Genotypic Characterization of Clostridium botulinum Strains Producing Type A Neurotoxin Complexes by Random Amplified Polymorphic DNA and PCR-RFLP Analysis

In order to genotypically characterize Clostridium botulinum type A strains, we examined 23 strains from various origins (food-borne botulism, infant botulism, honey, honey-related materials and soil), by random amplified polymorphic DNA (RAPD) analysis and characterized the type A botulinum neurotoxin complex genes by PCR and PCR-RFLP analysis.

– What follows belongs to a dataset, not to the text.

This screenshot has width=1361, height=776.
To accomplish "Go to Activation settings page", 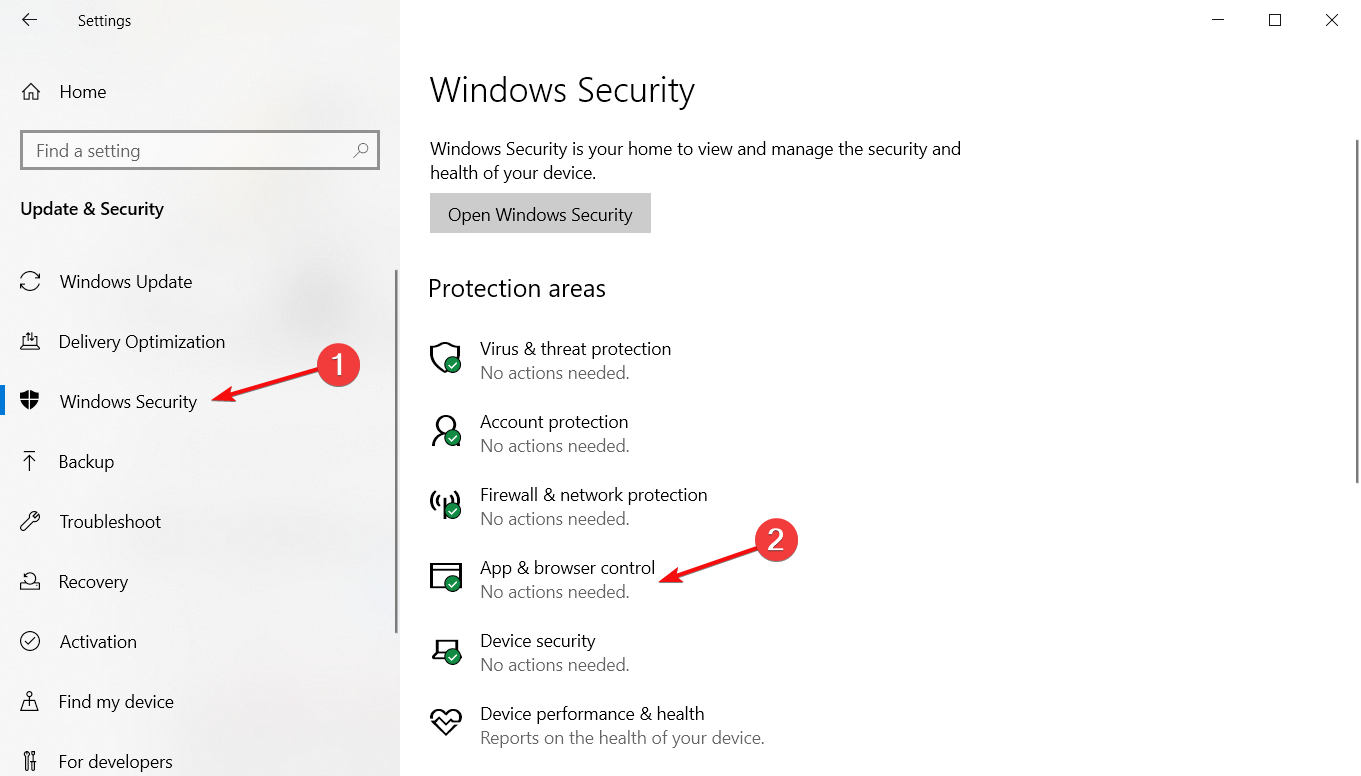I will click(x=98, y=642).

By RAPD analysis, C.botulinum strains associated with infant botulism in Japan and a strain 804-1H, isolated from Brazilian honey, were clearly differentiated from the other strains examined. PCR and PCR-RFLP analysis were performed for the neurotoxin complex genes (type A neurotoxin (BoNT/A), type B neurotoxin (BoNT/B), nontoxic-nonhemagglutinin (NTNH), hemaggulutinin (HA), and p47 protein). All of 23 strains tested gave positive amplification for BoNT/A and NTNH genes, and the PCR-RFLP analysis differentiated six strains associated with infant botulism in Japan, a strain from Brazilian honey and a strain AF84 (type 2) from other strains (type 1). For HA gene, the type 1 strains gave amplification while the type 2 strains gave no amplification. For BoNT/B gene, the type 1 strains (a strain Renkon and three American infant botulism strains) gave amplification (silent B strains). For p47 gene, the type 2 strains and the silent B strains were positive. The combinations of the PCR of HA, p47, and BoNT/B genes and the PCR-RFLP of BoNT/A, NTNH genes demonstrated three genotypes (A1, A2, and A3) of neurotoxin complex genes. Thus, these PCR-based methods are useful for simple and rapid differentiation of the BoNT-producing C.botulinum strains.